18 Because he was very thirsty, he cried out to the Lord, “You have given your servant this great victory. Must I now die of thirst and fall into the hands of the uncircumcised?” 19 Then God opened up the hollow place in Lehi, and water came out of it. When Samson drank, his strength returned and he revived. So the spring was called En Hakkore, and it is still there in Lehi.
20 Samson led Israel for twenty years in the days of the Philistines.
Holy Bible, New International Version®, NIV® Copyright ©1973, 1978, 1984, 2011 by Biblica, Inc.® Used by permission. All rights reserved worldwide.
Meditate
“Don’t you know that friendship with the world is hatred toward God? Anyone who chooses to be a friend of the world becomes an enemy of God” (Jas. 4:4).
Think Further
What a sad catalogue of Samson’s egocentric, anarchic bullying, with little to relieve it! In denial about the true state of his marriage, he seeks to visit his wife and, when rebuffed, takes his vengeance by ingeniously setting light to the Philistines’ corn and grape harvest. The Philistines respond in kind by burning to death his wife and her family rather than just destroying their crops. This provokes Samson to unleash further reprisals before the Philistines pursue him, to stop him once and for all. Revenge usually spirals out of control, whereas forgiveness, as Jesus taught, closes an offence down.
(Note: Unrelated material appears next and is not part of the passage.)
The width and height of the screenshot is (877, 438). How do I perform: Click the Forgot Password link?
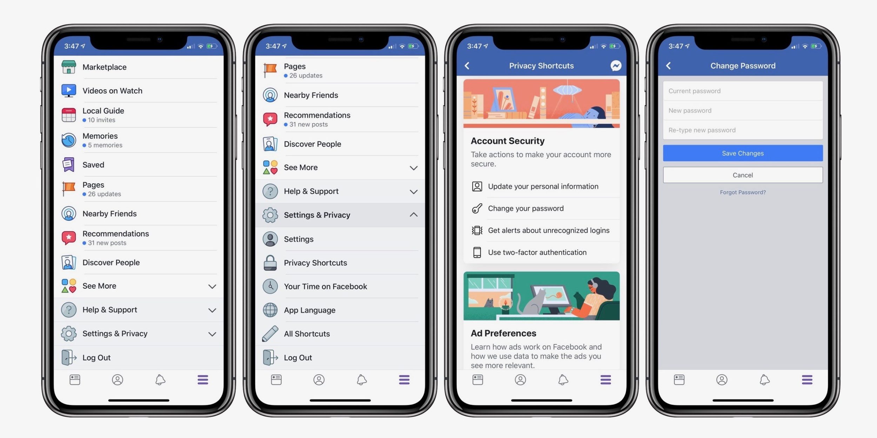pos(743,192)
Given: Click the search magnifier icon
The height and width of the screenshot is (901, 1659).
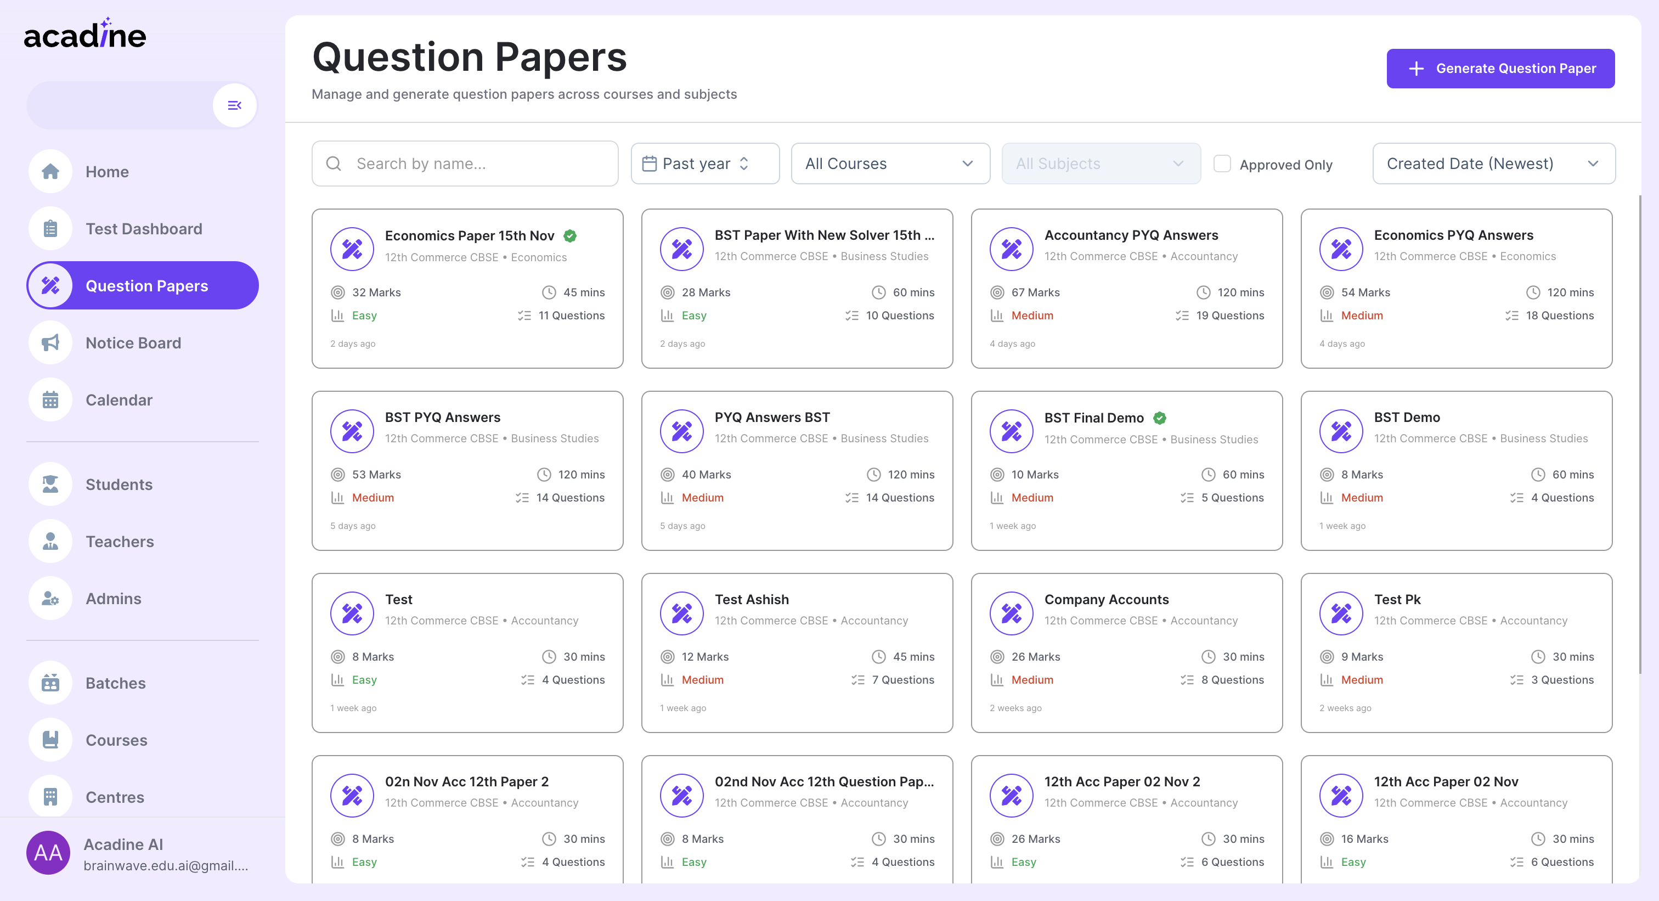Looking at the screenshot, I should 334,163.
In the midst of all this we’re given a sad insight into the mindset of Israel (11–13). To them, Samson was a troublemaker who was only making matters worse. They may not have liked Philistine domination, but they were practical people who’d learned to live with the enemy, perhaps like some in the contemporary church. If they ever had wanted freedom, those days were long past. They’d learned to compromise with their rulers and were failing to hold onto God’s Word. So Samson had to be sacrificed, and they did a deal with him that had only one possible outcome: his execution. They didn’t see him as God’s answer to their problem—if, indeed, they thought of God at all. So Samson is bound and handed over, only to escape and conduct mass slaughter with a donkey’s jawbone.
After all that killing, he’s exhausted. A bit like Elijah after Carmel (1 Kings 19:1–9), only worse, he bitterly complains that God isn’t looking after him, showing the same intemperate attitude to God as to everyone else. True to his gracious character, God miraculously refreshes his undeserving leader. Somehow, God always “gives us more grace” (Jas. 4:6).
Apply
Examine your life and see where you may have compromised with the enemy.
Closing prayer
Lord, in contrast to Samson, I want to walk with You consistently and obediently, bringing honor to Your name.